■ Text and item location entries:

---

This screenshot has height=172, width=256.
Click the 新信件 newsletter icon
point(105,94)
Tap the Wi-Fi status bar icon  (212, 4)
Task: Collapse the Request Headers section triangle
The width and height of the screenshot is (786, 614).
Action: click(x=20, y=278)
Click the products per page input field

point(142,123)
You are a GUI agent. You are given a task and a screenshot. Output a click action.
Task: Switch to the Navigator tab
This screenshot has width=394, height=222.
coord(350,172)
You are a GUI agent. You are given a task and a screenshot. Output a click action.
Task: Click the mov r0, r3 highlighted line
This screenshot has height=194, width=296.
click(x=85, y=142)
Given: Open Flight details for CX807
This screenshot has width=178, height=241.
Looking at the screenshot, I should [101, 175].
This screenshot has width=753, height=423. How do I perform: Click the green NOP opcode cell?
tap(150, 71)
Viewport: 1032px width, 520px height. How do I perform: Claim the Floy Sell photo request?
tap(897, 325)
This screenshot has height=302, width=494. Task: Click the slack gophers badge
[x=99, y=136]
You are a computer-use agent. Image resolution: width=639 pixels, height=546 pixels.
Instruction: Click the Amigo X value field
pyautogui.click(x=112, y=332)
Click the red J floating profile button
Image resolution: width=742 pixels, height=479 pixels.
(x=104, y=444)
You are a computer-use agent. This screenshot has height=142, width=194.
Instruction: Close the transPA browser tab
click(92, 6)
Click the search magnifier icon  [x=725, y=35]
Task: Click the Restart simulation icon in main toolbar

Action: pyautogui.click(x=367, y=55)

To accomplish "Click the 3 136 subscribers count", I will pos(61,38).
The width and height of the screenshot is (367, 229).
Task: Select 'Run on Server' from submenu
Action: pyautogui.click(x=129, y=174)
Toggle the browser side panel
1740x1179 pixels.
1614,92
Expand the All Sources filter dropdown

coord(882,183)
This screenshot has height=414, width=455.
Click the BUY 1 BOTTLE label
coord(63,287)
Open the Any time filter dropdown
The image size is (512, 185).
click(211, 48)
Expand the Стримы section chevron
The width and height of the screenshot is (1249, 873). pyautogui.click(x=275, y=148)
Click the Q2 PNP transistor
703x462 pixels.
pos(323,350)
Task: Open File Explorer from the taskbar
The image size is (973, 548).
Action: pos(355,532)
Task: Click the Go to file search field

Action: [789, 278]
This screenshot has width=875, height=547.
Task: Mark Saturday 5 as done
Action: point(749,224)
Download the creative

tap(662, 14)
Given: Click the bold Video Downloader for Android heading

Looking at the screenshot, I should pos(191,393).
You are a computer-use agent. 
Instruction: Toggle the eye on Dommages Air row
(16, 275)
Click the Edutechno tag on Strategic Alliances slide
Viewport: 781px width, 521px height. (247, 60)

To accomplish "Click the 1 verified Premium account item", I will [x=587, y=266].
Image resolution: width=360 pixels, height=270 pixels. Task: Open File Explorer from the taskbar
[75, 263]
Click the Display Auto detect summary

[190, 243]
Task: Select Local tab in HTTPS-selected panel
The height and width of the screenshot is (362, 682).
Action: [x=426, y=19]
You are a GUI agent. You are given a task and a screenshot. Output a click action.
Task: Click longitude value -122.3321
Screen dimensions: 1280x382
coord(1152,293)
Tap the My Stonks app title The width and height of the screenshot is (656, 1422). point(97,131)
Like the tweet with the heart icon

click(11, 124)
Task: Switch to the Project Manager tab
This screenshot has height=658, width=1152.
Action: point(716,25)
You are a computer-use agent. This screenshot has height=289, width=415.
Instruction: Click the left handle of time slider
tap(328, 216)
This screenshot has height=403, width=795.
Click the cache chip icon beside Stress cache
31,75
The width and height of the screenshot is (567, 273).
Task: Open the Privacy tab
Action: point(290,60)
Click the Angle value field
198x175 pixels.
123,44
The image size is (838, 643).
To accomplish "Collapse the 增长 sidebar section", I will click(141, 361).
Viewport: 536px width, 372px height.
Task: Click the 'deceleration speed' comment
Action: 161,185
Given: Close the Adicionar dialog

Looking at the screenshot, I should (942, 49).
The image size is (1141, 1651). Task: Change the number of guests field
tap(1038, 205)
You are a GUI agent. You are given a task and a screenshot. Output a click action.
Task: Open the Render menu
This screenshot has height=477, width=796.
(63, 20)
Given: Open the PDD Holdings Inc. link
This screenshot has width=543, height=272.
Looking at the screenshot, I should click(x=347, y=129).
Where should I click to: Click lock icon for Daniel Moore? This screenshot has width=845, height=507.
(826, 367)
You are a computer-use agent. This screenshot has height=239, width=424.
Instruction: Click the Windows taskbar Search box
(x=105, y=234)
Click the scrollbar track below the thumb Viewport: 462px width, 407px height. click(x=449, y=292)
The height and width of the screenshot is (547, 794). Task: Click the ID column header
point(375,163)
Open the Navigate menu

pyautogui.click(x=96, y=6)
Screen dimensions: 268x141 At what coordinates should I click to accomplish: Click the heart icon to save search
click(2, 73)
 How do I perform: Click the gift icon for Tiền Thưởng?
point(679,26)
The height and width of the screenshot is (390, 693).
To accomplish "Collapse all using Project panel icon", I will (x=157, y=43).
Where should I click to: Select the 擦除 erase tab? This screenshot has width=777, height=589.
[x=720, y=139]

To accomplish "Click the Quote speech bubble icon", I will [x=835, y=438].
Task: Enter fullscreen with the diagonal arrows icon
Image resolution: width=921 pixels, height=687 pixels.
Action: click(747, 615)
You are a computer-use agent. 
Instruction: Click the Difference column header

---

■ YOUR INSTRUCTIONS:
How many lines of the records above contain the word "computer", counting only matches in that exact case? Give the number alone.

■ FINISHED TASK:
6